##### Task material

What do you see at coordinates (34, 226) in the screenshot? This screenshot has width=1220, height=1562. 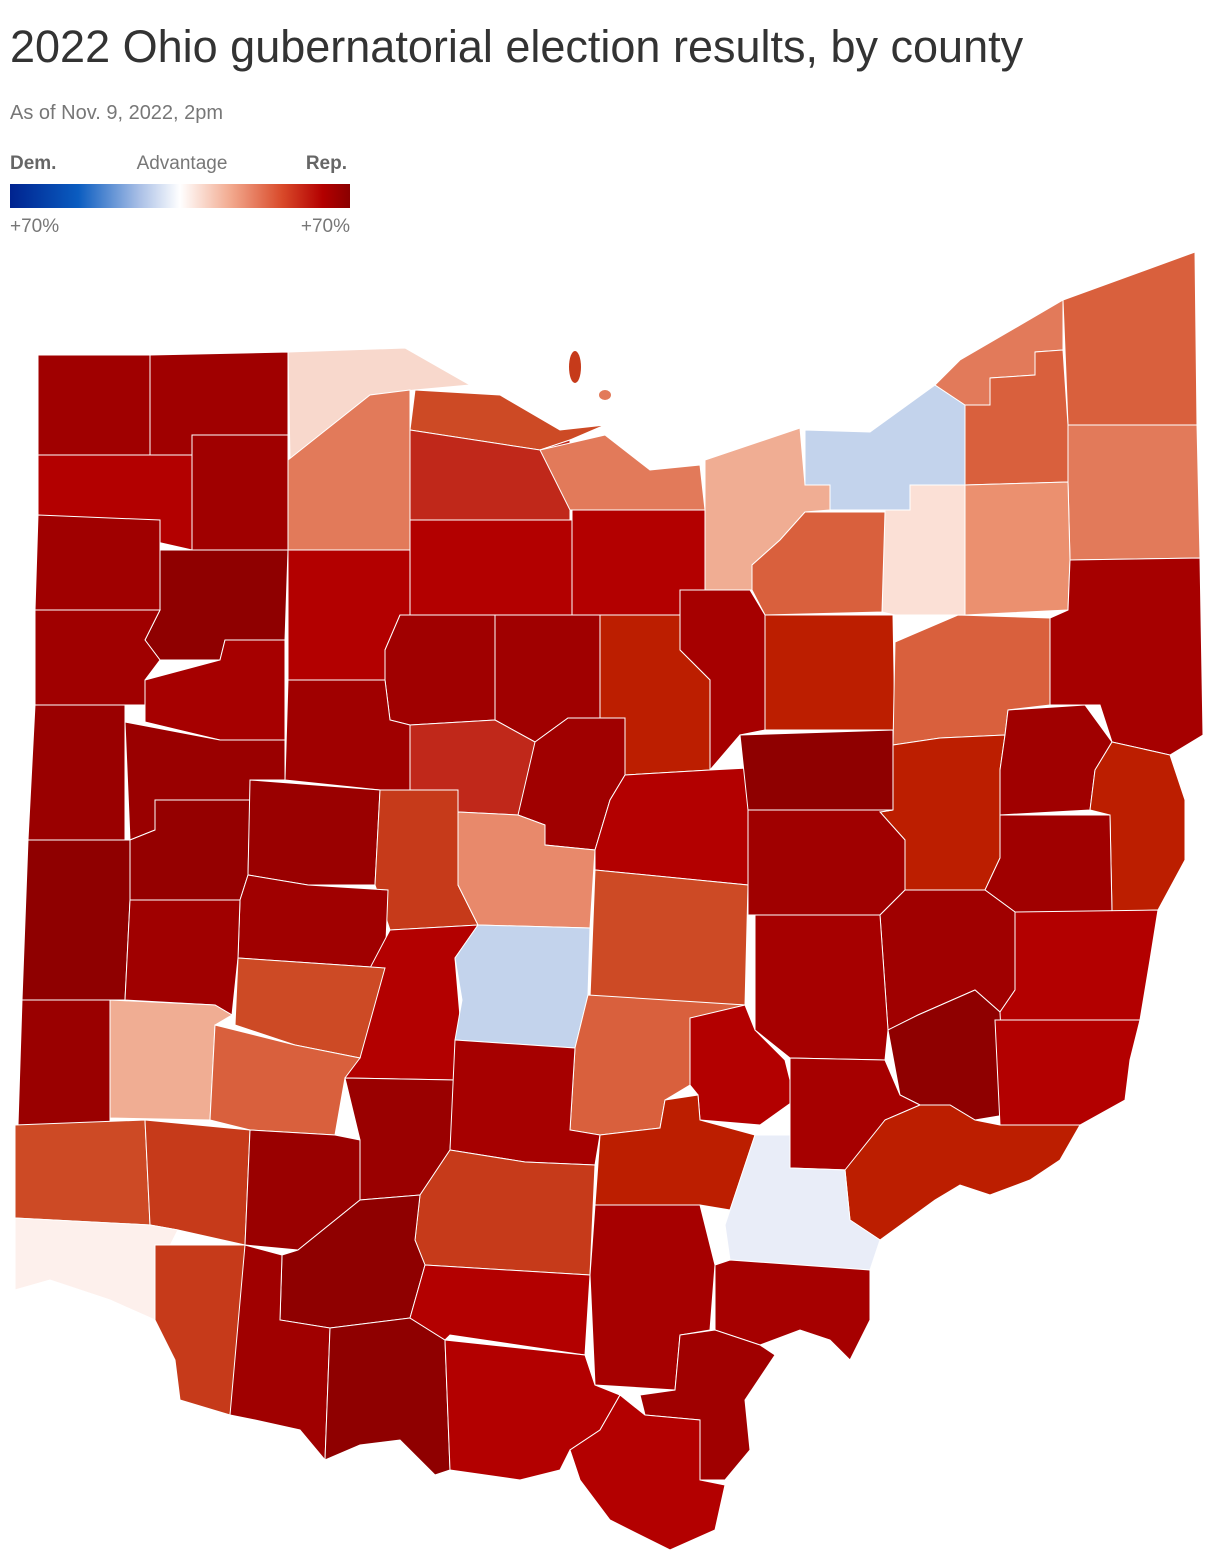 I see `legend-min-label: +70%` at bounding box center [34, 226].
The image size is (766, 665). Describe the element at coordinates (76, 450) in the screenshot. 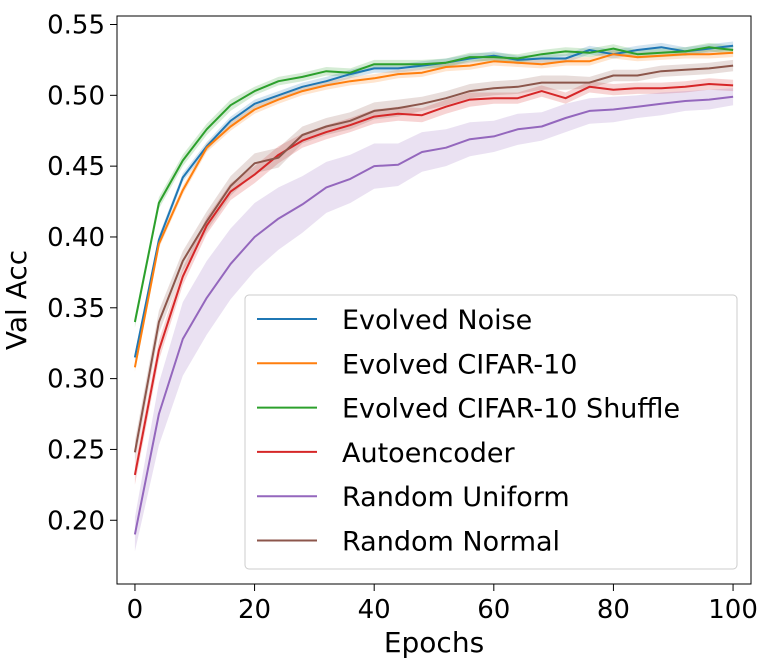

I see `y-tick-label: 0.25` at that location.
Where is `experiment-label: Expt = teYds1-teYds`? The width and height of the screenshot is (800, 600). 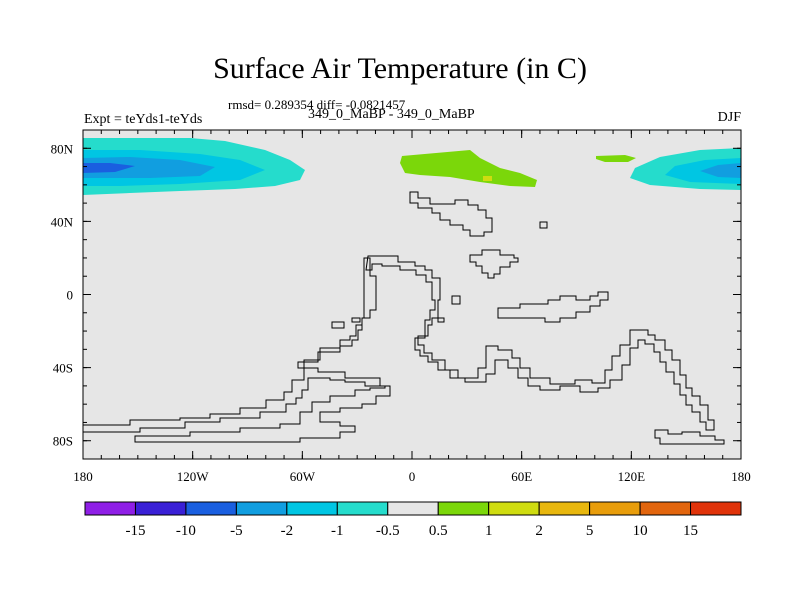
experiment-label: Expt = teYds1-teYds is located at coordinates (144, 120).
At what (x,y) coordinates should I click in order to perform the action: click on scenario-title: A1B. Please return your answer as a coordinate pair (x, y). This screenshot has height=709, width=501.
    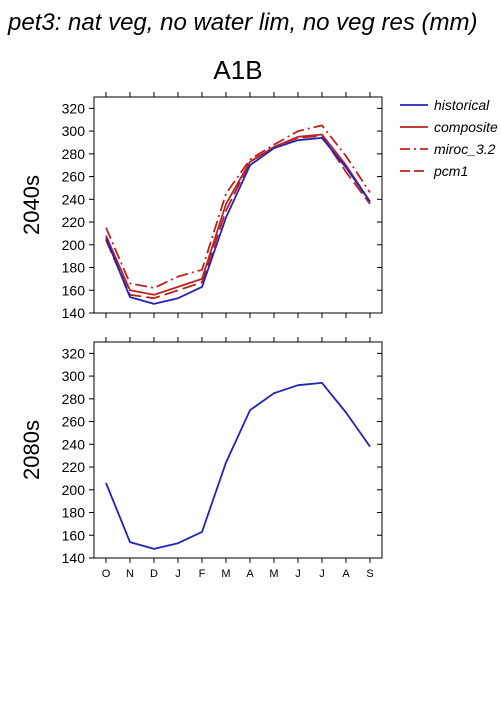
    Looking at the image, I should click on (238, 70).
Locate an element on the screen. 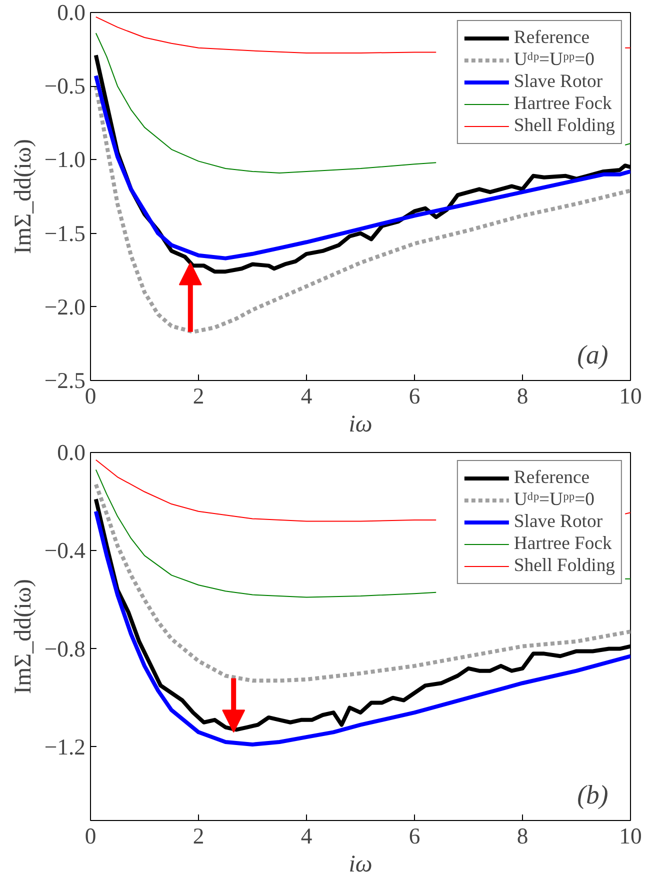  y-tick-label: −0.8 is located at coordinates (65, 649).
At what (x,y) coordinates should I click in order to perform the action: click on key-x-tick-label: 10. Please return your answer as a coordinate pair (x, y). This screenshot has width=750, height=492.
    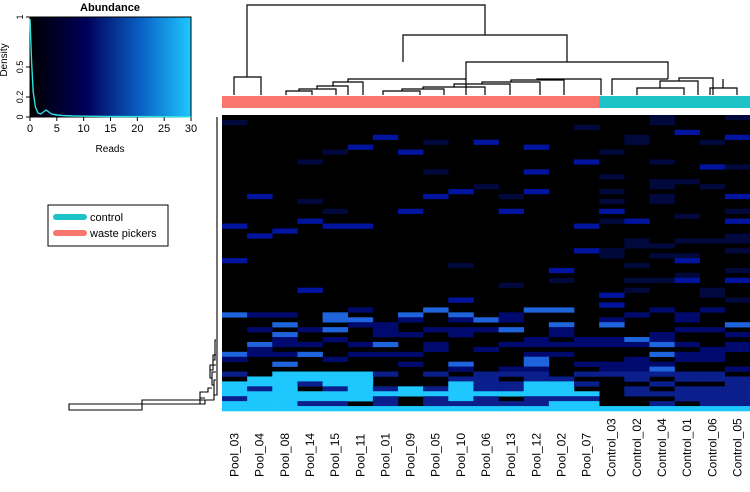
    Looking at the image, I should click on (84, 129).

##########

_Job_:
Render the stretch of the records from the line containing "is (800, 600)." through the line containing "experiment-label: Expt = teYds1-teYds is" as a JSON list of strings, one string per line, with blank lines omitted. Leave the pictures out of your answer.

_Solution to this exercise_:
[
  "Where is `experiment-label: Expt = teYds1-teYds`? The width and height of the screenshot is (800, 600). ",
  "experiment-label: Expt = teYds1-teYds is located at coordinates (144, 120)."
]